** start Page excerpt **
Why the Dollar Bubble is about to Burst?
IRAN HAS REALLY DONE IT...more deadlier than the nuclear..
The Voice (issue 264 -) ran an article beginning, 'Iran has really gone and done it now. No, they haven't sent their first nuclear sub in to the Persian Gulf. They are about to launch something much more deadly -- next week the Iran Bourse will open to trade oil, not n dollars but in Euros' This apparently insignificant event has consequences far greater for the US people, indeed all for us all, than is imaginable.
Currently almost all oil buying and selling is in US-dollars through exchanges in London and New York. It is not accidental they are both US-owned.
The Wall Street crash in 1929 sparked off global depression and World War II. During that war the US supplied provisions and munitions to all its allies, refusing currency and demanding gold payments in exchange.
By 1945, 80% of the world's gold was sitting in US vaults. The dollar became the one undisputed global reserve currency -- it was treated world-wide as `safer than gold'. The Bretton Woods agreement was established.
** end Page excerpt **
** start Supplied material **
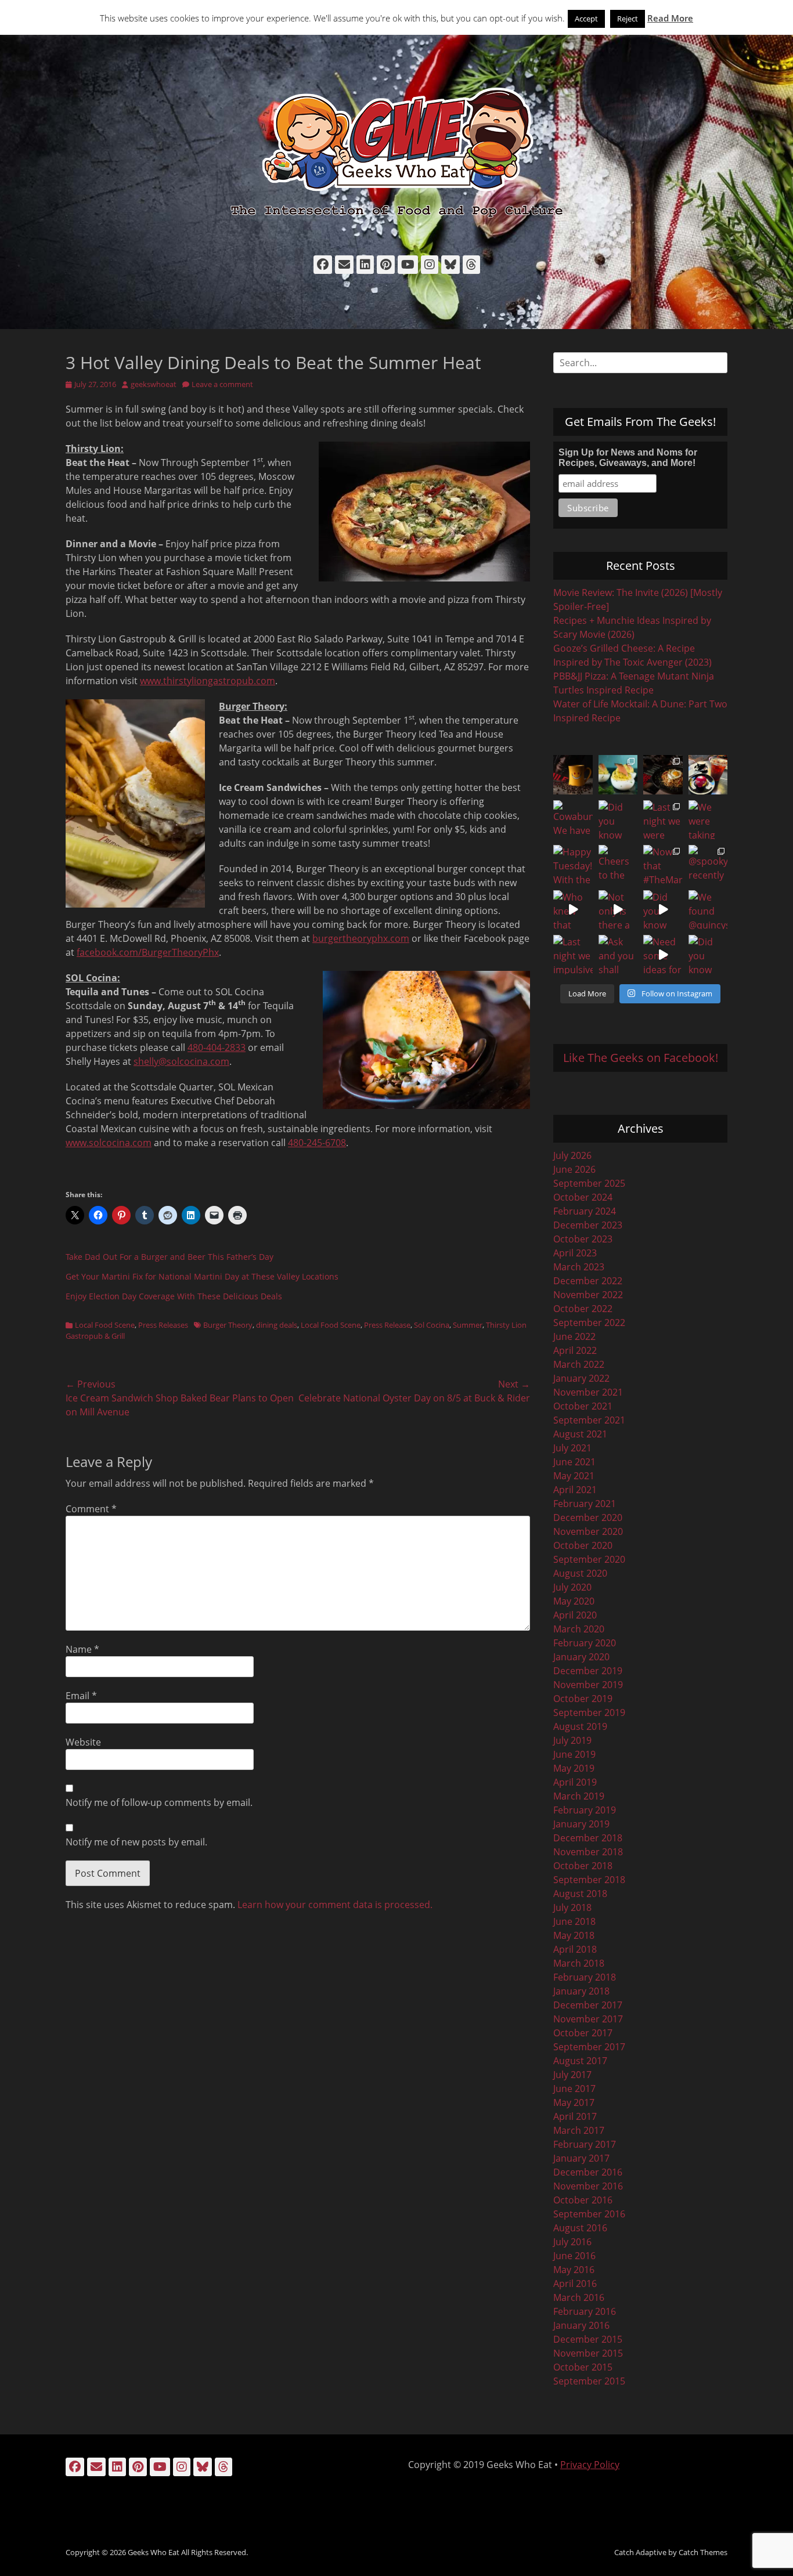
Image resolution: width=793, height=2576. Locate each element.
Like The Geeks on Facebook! (640, 1057)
** end Supplied material **
● To be done:
[1] Reproduce the stretch of the dollar-bubble article from "The Voice (issue" through "are both US-owned.".
[2] Answer these questions from the dollar-bubble article:
(a) Through exchanges in which two cities is almost all oil bought and sold?
(b) What share of the world's gold was in US vaults by 1945?
(c) What form of payment did the US demand from its allies for provisions and munitions during World War II?
[3] Write the next part of the dollar-bubble article, picking up after its final sentence.

● Answers provided:
[1]
The Voice (issue 264 -) ran an article beginning, 'Iran has really gone and done it now. No, they haven't sent their first nuclear sub in to the Persian Gulf. They are about to launch something much more deadly -- next week the Iran Bourse will open to trade oil, not n dollars but in Euros' This apparently insignificant event has consequences far greater for the US people, indeed all for us all, than is imaginable.
Currently almost all oil buying and selling is in US-dollars through exchanges in London and New York. It is not accidental they are both US-owned.

[2]
(a) London and New York
(b) 80%
(c) Gold

[3]
The US took full advantage over the next decades and printed dollars like there was no tomorrow. The US exported many mountains of dollars, paying for ever-increasing amounts of commodities, tax cuts for the rich, many wars abroad, mercenaries, spies and politicians the world over. You see, this did not affect inflation at home! The US got it all for free! Well, maybe for a forest or two.
Over subsequent decades the world's vaults bulged at the seams and more and more vaults were built, just for US dollars. Each year, the US spends many more dollars abroad that at home. Analysts pretty much agree that outside the US , of the savings, or reserves, of all other countries, in gold and all currencies -- that a massive 66% of this total wealth is in US dollars!
In 1971 several countries simultaneously tried to sell a small portion of their dollars to the US for gold. Krassimir Petrov, (Ph. D. in Economics at Ohio University) recently wrote, 'The US Government defaulted on its payment on August 15, 1971 . While popular spin told the story of `severing the link between the dollar and gold', in reality the denial to pay back in gold was an act of bankruptcy by the US Government.' The 1945 Breton Woods agreement was unilaterally smashed.
The dollar and US economy were on a precipice resembling Germany in 1929.
The US now had to find a way for the rest of the world to believe and have faith in the paper dollar. The solution was in oil, in the petrodollar. The US viciously bullied first Saudi Arabia and then OPEC to sell oil for dollars only -- it worked, the dollar was saved. Now countries had to keep dollars to buy much needed oil. And the US could buy oil all over the world, free of charge. What a Houdini for the US! Oil replaced gold as the new foundation to stop the paper dollar sinking.
Since 1971, the US printed even more mountains of dollars to spend abroad.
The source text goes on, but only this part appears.